L'incontro tra queste due anime, porta lentamente a rafforzare il desiderio nella ragazza di procedere per la propria direzione, indossando gli occhiali che tutti le suggeriscono di eliminare facendosi l'operazione della miopia. Insomma, carne al fuoco ce n'è, e la matassa va sbrogliata. Interessante che la regia sia di un regista franco-giapponese che decide di girare un film in Corea e non in patria. Siamo cittadini del mondo, ma non sempre è così semplice vivere queto mondo e con tutta probabilità abbiamo bisogno di occhuiali per nasconderci dietro ma anche per oasservare meglio la realtà. E finora il cinema è ancora fondamentalmente una lente che permette di raccontare storie e vite. Un buon film, che forse andava limato di più e depurato da qualche cliquet di troppo, ottime musiche.
 
 

Past Lives

di Celine Song, USA 2023, 106'
 
 
Di questo film ho già parlato in un altro post. Qui è tutto esplicito, una vicenda di perdita delle proprie origini coreane per poi ritrovarle pur nelle difficoltà di un quasi menage a trois tra Asia e America.

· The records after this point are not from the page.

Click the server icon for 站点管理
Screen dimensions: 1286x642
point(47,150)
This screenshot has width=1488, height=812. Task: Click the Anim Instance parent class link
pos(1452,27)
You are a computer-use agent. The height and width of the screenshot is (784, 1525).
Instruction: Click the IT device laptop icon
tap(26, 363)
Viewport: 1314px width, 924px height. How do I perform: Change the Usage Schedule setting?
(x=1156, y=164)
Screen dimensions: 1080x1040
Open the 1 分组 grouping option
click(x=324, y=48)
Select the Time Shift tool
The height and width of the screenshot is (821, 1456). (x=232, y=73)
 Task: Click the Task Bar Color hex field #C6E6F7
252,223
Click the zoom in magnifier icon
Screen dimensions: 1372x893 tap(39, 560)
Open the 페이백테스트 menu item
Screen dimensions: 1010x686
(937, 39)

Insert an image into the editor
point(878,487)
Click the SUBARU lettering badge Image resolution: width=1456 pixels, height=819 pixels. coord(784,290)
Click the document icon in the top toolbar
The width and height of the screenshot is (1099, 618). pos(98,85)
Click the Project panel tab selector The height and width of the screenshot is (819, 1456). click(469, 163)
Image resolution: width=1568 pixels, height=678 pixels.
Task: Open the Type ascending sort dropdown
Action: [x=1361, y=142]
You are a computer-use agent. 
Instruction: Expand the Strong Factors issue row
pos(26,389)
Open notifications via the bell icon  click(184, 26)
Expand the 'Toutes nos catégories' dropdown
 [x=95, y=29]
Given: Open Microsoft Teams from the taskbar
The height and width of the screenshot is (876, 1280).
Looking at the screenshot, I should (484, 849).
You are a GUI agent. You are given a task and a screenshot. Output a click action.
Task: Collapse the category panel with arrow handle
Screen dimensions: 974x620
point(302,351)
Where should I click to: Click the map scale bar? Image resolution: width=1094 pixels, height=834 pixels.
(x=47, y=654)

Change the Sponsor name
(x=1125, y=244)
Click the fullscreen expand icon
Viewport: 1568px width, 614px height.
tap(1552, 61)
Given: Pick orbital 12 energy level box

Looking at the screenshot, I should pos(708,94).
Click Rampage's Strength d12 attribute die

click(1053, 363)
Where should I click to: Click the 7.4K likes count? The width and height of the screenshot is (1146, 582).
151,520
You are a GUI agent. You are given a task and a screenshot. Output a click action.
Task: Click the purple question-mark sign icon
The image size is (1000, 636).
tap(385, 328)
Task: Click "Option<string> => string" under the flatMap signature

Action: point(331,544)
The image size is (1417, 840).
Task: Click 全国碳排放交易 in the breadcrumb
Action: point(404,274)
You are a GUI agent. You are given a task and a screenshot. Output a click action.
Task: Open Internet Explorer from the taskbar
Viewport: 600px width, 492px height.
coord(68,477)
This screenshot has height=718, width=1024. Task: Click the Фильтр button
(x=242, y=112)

Rispetto ai film precedenti c'è una rtificiosità che per me risulta fastidiosa, di maniera. frutto forse delle condizioni privilegiate dell'autrice che non le permettono, credo, di scendere dal piedistallo della forma (e del privilegio).  Detto questo anche in questo film c'è il tentativo di sintesi tra due mondi e due modi di essere.